Mitos y realidades del HIIT (ejercicio a intervalos de alta intensidad)

  • Hoy en día, el mundo del 'fitness' ha caído rendido a los ejercicios de intervalos a alta intensidad. O simplificando, HIIT en su acrónimo inglés. Sin embargo, son muchos los interrogantes que surgen ante esta manera de concebir el ejercicio que, poco a poco, se va adueñando de los gimnasios... ¿Es seguro el HIIT? Sí, pero ten en cuenta todos estos 

1. No es adecuado para todos. Falso... Y verdadero. Cualquiera con una condición física 'normal' puede iniciarse en el HIIT sin problemas, siempre que respete las pausas necesarias y no se aventure con ejercicios que le quedan, digamos, 'grandes'. 

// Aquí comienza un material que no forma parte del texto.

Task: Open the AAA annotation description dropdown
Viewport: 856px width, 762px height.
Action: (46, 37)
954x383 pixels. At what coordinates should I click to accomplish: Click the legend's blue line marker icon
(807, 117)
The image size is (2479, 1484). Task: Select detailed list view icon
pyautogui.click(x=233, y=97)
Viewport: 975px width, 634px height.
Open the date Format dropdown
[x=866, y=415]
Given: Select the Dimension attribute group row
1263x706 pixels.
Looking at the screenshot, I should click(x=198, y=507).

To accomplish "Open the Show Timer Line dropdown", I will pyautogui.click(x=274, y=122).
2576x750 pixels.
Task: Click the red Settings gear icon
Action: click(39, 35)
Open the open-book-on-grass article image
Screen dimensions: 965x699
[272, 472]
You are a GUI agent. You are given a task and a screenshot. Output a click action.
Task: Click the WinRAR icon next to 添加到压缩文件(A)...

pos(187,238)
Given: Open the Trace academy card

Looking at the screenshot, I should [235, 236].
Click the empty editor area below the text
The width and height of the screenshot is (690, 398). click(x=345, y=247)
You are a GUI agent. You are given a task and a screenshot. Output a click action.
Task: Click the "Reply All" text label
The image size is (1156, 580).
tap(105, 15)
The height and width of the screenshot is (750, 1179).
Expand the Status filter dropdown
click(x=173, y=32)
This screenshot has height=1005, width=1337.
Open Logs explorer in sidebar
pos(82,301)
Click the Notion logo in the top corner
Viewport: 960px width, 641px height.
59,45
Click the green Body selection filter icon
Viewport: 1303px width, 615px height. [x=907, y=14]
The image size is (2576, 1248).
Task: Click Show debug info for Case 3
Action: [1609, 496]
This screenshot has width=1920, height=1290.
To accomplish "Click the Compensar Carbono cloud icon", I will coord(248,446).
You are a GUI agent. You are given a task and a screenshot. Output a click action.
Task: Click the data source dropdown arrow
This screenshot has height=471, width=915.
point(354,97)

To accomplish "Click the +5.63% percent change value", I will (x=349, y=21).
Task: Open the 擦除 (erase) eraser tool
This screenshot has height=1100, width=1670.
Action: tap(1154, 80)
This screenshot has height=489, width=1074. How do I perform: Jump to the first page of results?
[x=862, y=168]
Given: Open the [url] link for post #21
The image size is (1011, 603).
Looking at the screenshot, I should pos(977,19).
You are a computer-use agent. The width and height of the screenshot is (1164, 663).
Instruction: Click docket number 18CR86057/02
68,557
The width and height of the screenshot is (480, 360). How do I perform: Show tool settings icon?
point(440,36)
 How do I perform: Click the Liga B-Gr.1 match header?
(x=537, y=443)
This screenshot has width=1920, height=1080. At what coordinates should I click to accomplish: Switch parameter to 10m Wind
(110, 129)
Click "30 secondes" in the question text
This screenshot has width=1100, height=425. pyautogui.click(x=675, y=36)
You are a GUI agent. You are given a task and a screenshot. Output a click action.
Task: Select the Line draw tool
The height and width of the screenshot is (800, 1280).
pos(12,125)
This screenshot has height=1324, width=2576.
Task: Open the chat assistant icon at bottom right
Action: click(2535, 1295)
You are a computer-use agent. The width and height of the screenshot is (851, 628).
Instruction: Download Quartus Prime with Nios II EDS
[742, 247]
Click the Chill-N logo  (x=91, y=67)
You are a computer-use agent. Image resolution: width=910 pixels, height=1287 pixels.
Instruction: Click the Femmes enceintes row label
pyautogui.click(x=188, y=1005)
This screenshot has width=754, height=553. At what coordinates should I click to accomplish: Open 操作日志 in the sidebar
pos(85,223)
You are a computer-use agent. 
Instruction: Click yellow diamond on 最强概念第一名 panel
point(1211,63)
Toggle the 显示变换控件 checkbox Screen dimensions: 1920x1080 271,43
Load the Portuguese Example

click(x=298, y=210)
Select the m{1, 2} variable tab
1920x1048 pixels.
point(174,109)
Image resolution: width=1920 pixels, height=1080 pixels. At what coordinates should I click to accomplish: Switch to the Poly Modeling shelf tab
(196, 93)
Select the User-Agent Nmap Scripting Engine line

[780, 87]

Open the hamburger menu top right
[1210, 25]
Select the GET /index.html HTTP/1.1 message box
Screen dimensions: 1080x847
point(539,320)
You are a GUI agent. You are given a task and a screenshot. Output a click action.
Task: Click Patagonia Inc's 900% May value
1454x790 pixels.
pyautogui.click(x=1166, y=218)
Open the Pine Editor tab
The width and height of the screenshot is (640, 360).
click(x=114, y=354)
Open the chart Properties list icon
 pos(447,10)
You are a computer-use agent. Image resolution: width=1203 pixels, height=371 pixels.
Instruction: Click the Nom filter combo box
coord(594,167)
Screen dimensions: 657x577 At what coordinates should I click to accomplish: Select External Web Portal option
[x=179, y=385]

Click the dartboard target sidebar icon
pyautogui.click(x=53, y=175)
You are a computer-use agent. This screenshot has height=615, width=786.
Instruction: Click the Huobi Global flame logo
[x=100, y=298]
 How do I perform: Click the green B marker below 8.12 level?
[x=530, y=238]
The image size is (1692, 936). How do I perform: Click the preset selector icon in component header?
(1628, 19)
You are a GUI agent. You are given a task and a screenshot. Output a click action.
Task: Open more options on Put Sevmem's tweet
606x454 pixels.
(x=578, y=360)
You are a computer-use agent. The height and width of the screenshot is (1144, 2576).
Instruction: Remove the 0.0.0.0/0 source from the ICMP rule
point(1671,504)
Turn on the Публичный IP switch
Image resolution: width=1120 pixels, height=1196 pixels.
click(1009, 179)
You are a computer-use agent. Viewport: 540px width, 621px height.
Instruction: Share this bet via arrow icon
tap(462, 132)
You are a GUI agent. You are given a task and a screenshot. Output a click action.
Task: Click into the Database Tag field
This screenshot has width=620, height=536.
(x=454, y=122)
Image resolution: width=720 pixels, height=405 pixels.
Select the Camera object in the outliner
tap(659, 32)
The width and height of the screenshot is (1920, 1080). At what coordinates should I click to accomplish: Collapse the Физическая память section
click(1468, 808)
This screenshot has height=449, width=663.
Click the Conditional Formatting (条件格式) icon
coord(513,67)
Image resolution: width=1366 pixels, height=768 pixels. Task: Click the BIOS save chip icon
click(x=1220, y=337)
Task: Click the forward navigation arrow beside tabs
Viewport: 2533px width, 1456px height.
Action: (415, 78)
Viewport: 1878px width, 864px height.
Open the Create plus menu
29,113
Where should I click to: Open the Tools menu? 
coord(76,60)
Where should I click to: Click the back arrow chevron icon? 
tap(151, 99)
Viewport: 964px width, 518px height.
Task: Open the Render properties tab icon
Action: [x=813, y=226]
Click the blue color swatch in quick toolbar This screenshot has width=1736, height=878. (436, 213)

Una buena manera de empezar con HIIT es probar ejercicios Tabata: 4 minutos de ejercicio, divididos en 8 series de 20 segundos y 4 ejercicios (en la segunda ronda repetimos) con descanso de 10 segundos entre series. Teniendo en cuenta que siempre se puede aumentar el tiempo de descanso y reducir las series. La cuestión es encontrarse cómodos.

2. No crea masa muscular. Falso. Por supuesto que el ejercicio crea masa muscular, y los ejercicios HIIT no son una excepción. La diferencia es que con el HIIT no vamos a crear más masa muscular que con un ejercicio de hipertrofia con pesas, algo de cajón... El HIIT sirve para ponerse en forma y es un 'quemagrasas' de excepción, cómo veremos en el siguiente punto.

3. No quema más grasa que otros ejercicios. Falso. Está demostrado que el HIIT quema más grasa que hacer sólo ejercicios de 'cardio' cómo bicicleta o 'running' o cualquier ejercicio con pesas. La diferencia está en que no podemos mantener el nivel tanto tiempo como con otros ejercicios. El HIIT es sólo el resultado de la vida actual: a menor tiempo para entrenar, más concentrados serán los ejercicios. Con una sesión de 30 minutos podemos 'quemar' entre 400-600 calorías, mientras que en el mismo tiempo de carrera continua podemos llegar a las 300. 

4. No se puede hacer todos los días. Falso. Lo único que hay que tener cuidado es de no repetir los mismos grupos musculares, pero en realidad, nuestro organismo está preparado para resistir grandes esfuerzos en muy poco tiempo... Y recuperarse. El límite está en uno mismo. Y a mayor entrenamiento, mayor resistencia.

5. Con el HIIT es más fácil lesionarse. Falso... Y verdadero. Es verdad que el HIIT es más exigente que otros tipos de ejercicios, pero en realidad las lesiones nos acechan con cualquier tipo de ejercicio. No tengas miedo a lesionarte si ejecutas correctamente los ejercicios y guardas el suficiente reposo. Aún así, antes de empezar, consulta siempre con un profesional.